DNA FINGERPRINTING AND MOLECULAR DIVERSITY ANALYSIS OF GINGER (Zingiber Officinale) GENOTYPES USING RAPD MARKERS

Abstract

Ginger (Zingiber officinale) rhizomes have been widely used as a spice and flavoring agent in foods and beverages in Bangladesh as well as in all over the world for its economical and medicinal values. Identification and characterization of germplasm is an important link between the conservation and utilization of plant genetic resources. The present investigation was undertaken for the assessment of 13 local genotypes of Zingiber officinale collected from different region of Bangladesh by 7 RAPD random decamer primers. Good quality genomic DNA was extracted from ginger genotypes using CTAB method. Nine RAPD primers were screened for amplification of genomic DNA and seven primers were selected based on the amplification pattern. A total of 34 distinct and differential amplification bands ranging from 150-1200 kb were observed with an average of 1.14 polymorphic bands per primer.

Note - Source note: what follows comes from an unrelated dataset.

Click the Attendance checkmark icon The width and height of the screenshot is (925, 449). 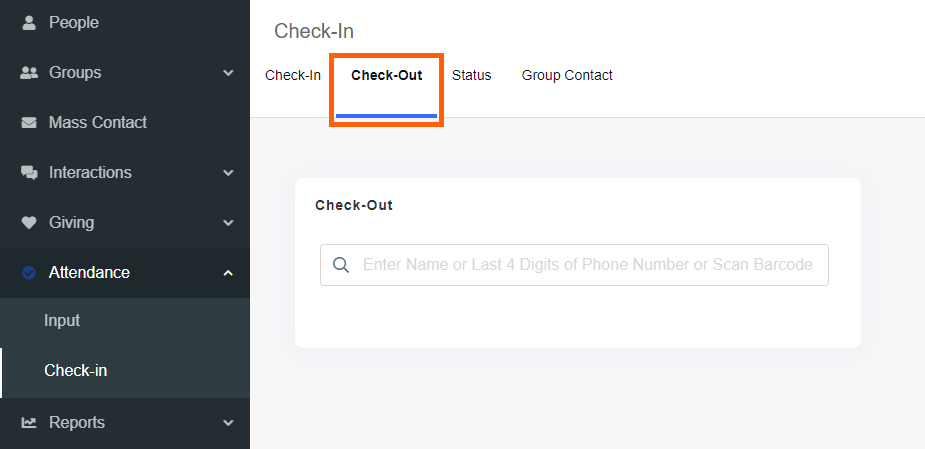coord(29,272)
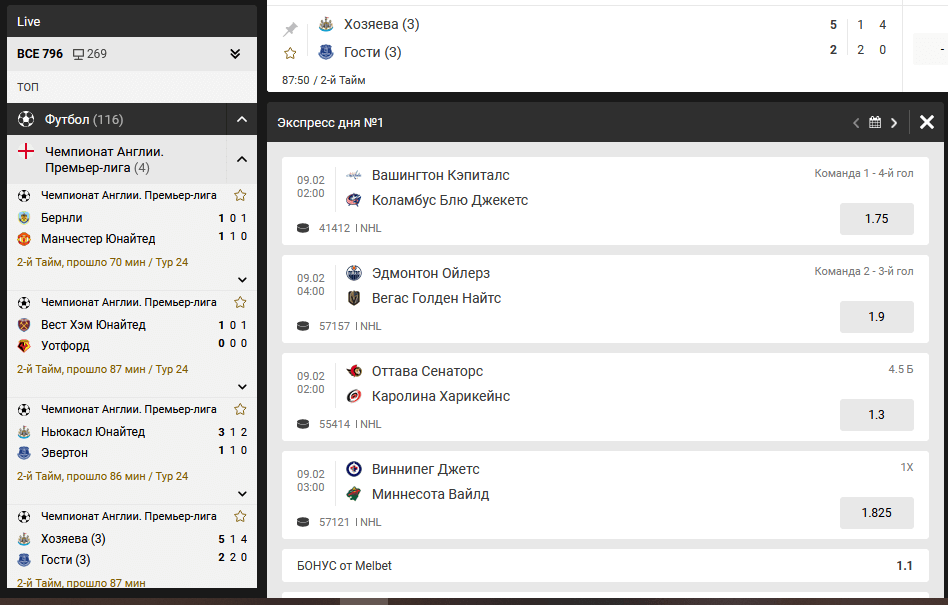The width and height of the screenshot is (948, 605).
Task: Open calendar in Экспресс дня header
Action: [x=875, y=122]
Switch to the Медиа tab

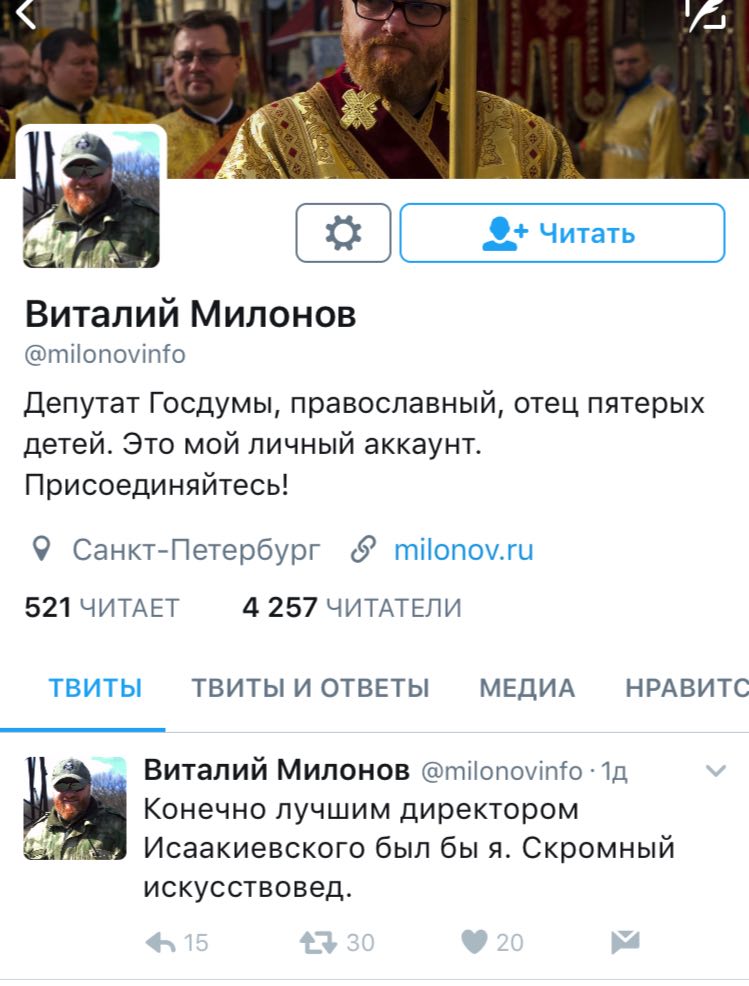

The overall gene diversity was detected 0.8052 and the value of PIC was detected 0.7532. Primers could generate enough polymorphism for possible use in diversity studies, based on provisional multivariate analyses such as cluster analysis and principal component analysis (PCA). PCA classified 13 ginger genotypes into four groups and showed in two dimensional scatter plot. The genetic similarity coefficients among genotypes ranged from 0.103 to 0.654. Cluster analysis based on Jaccard’s similarity-coefficient using UPGMA grouped the genotypes into two clusters: Cluster A and Cluster B. The cluster ‘A’ had only one genotype Kaptai local and the second cluster ‘B’ had rest of twelve genotypes. Further cluster B subdivided into another cluster. The prevalence level of polymorphism in the local genotypes of ginger will help to breeders for ginger development breeding program.